What you should do:
Read through the records. Copy each line that has the word "Toggle".

Data for this task:
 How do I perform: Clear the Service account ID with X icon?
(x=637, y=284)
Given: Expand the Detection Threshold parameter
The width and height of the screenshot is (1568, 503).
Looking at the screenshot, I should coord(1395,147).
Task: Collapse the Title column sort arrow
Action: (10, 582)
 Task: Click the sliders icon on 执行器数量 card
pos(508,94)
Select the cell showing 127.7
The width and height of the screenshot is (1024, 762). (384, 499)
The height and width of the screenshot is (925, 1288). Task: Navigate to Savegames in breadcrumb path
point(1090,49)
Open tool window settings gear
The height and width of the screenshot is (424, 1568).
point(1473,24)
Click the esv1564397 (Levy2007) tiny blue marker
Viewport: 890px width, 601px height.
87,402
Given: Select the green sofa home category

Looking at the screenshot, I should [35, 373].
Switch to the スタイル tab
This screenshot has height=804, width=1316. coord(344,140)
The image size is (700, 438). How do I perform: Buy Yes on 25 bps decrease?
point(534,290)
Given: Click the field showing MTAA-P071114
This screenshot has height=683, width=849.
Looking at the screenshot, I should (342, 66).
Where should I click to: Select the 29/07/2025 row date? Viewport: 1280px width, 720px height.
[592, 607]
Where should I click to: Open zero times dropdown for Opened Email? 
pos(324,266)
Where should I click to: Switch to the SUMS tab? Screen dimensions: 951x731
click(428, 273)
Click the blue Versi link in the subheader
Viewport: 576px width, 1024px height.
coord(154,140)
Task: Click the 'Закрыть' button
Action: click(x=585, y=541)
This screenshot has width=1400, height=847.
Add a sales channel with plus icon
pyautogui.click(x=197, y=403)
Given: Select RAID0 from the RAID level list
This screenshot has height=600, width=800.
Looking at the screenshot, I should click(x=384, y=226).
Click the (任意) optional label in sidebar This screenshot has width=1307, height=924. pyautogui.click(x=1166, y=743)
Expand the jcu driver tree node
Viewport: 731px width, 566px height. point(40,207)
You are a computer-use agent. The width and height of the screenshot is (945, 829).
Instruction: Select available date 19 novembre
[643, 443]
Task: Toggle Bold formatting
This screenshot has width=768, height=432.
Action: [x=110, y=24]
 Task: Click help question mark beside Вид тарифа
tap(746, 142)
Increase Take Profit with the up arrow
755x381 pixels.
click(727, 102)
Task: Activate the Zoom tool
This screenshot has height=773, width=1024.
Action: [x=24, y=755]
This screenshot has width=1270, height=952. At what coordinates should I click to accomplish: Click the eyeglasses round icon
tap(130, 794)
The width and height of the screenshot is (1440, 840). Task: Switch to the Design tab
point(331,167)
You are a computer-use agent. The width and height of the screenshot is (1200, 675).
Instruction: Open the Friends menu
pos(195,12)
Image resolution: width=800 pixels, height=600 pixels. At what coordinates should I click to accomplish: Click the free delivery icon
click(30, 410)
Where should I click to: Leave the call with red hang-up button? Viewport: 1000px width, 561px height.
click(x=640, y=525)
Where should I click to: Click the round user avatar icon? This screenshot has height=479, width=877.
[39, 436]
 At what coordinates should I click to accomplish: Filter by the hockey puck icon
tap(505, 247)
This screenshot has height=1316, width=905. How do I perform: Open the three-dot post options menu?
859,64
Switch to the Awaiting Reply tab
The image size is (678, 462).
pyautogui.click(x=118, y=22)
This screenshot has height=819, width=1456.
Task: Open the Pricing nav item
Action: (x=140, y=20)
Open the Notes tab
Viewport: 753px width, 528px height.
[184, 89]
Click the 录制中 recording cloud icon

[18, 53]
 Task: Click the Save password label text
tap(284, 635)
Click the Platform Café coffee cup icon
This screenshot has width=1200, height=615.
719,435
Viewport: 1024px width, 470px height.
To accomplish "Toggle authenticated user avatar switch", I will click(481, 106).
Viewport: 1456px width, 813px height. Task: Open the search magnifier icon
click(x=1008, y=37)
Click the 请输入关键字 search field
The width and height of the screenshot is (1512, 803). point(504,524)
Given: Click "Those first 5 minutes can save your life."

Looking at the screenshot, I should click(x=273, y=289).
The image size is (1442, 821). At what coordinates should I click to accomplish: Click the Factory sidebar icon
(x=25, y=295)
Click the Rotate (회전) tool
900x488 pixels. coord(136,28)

Task answer:
Task: Toggle Bold formatting
To accomplish "Toggle authenticated user avatar switch", I will click(481, 106).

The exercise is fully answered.